Bollinger Bands are a unique technical analysis indicator that allows us to determine the overbought (expensive) and oversold (cheap) levels of an asset by checking how far away from the average price are the current prices.

The beauty of Bollinger bands is that it checks this inside a standard deviation limit that tells us what mathematically makes sense in terms of the appropriate distance from the SMA.

If used correctly they can be a great tool in forecasting future prices but you must remember: 

  • NEVER use Bollinger Bands Alone, combine them with some other form of analysis
  • Price action is the ultimate analysis tool. Support and Resistance levels combined with Bollinger Bands will get you closer to figuring out the puzzle. 
  • Prices can WALK the Band for months in a trending market, just because the price reaches the upper or lower band it automatically means that you've encountered a sell or buy signal. 
  • The Trend is your friend, ultimately this piece of knowledge will drive most of your decisions. Cross check every trading decision against the trend and complement your entry and exit timing using Bollinger Bands. 

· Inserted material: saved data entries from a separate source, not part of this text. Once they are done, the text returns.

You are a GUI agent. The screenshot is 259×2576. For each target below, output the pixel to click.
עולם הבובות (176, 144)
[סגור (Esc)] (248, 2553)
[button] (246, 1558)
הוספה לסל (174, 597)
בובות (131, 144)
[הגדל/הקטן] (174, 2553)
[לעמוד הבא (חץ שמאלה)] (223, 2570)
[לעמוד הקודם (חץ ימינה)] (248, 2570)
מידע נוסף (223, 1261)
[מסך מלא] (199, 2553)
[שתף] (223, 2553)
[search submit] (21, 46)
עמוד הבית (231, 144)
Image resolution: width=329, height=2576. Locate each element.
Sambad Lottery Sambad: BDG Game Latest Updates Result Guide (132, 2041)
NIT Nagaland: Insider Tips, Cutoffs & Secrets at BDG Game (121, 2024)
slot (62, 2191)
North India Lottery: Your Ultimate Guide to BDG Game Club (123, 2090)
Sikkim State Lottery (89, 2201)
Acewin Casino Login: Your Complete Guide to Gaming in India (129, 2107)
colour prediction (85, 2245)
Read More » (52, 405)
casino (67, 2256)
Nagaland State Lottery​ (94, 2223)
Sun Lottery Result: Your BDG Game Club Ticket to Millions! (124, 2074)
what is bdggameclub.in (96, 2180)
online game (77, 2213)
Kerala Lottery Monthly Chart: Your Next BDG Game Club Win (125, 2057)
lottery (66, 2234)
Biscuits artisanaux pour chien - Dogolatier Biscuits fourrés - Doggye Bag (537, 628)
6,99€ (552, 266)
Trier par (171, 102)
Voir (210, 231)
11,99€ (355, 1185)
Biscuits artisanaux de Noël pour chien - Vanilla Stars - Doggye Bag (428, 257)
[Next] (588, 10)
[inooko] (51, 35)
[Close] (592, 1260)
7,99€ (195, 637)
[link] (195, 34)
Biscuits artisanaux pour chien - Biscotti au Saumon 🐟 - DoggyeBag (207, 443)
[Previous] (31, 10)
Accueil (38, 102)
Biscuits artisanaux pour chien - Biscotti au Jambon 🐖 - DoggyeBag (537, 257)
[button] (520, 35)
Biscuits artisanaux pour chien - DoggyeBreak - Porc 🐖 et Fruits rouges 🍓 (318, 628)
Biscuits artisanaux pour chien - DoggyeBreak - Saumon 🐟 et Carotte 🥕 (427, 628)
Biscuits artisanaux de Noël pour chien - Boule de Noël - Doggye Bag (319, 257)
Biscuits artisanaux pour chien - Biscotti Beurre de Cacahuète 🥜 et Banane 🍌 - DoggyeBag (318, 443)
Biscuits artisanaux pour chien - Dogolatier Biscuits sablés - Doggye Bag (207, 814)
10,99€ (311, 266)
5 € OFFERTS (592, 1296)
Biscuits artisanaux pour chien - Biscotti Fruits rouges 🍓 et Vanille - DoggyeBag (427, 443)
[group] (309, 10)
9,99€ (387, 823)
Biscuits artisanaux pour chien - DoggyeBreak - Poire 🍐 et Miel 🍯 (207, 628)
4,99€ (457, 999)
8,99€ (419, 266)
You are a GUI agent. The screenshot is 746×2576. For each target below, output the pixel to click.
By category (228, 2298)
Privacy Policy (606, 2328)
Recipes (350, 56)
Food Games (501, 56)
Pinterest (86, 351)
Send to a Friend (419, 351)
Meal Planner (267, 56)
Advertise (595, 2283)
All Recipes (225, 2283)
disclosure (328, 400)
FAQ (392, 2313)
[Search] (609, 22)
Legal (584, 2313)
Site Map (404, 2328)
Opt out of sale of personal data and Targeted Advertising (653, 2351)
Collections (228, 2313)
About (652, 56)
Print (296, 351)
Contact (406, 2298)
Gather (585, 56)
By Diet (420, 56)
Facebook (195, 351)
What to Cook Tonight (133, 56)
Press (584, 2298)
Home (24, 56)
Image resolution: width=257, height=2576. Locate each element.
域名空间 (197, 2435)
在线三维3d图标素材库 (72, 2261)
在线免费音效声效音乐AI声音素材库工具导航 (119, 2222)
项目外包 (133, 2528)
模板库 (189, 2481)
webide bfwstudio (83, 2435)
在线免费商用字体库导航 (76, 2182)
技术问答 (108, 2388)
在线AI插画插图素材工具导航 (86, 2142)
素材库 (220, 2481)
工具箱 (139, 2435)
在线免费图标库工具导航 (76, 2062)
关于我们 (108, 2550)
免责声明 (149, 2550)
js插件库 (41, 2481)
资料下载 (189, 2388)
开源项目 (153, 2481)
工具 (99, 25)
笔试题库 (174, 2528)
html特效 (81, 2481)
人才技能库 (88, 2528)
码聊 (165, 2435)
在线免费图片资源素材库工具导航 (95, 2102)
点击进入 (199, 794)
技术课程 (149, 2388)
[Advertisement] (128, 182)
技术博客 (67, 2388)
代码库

Frequently Asked Questions

Can Bollinger Bands be used alone?

It's not advisable to base yourself solely on Bollinger Bands in order to make trading decisions. John Bollinger explains that Bollinger Bands are not a standalone indicator and should always be used in combination with others.

What are the most used indicators in combination with Bollinger Bands?

The most common combination with Bollinger Bands is the RSI (Relative Strength Index). If you know our philosophy then you'll remember that we always recommend performing your own studies and tests in order to find what works best for you.  Just because people say that Bollinger Bands are great when combined with RSI doesn't mean you should accept it as an absolute truth, go run your tests first! 

What are the scalping settings for Bollinger Bands?

Scalpers using Bollinger Bands configure them with the default settings of a 20 Period Simple Moving Average and a Standard Deviation Multiplier of 2. The main change is that they apply this bollinger bands on a 5 minute candlestick chart (each candle is worth 5 minutes of trading data).

Then they proceed to trade on Bollinger Bands when the market is trading in Range (flat) and use the upper band as a sell signal and the lower band as a buy signal. 

Remember, always test other people's strategies in a demo trading platform before taking any risks so you're sure that it actually works for you!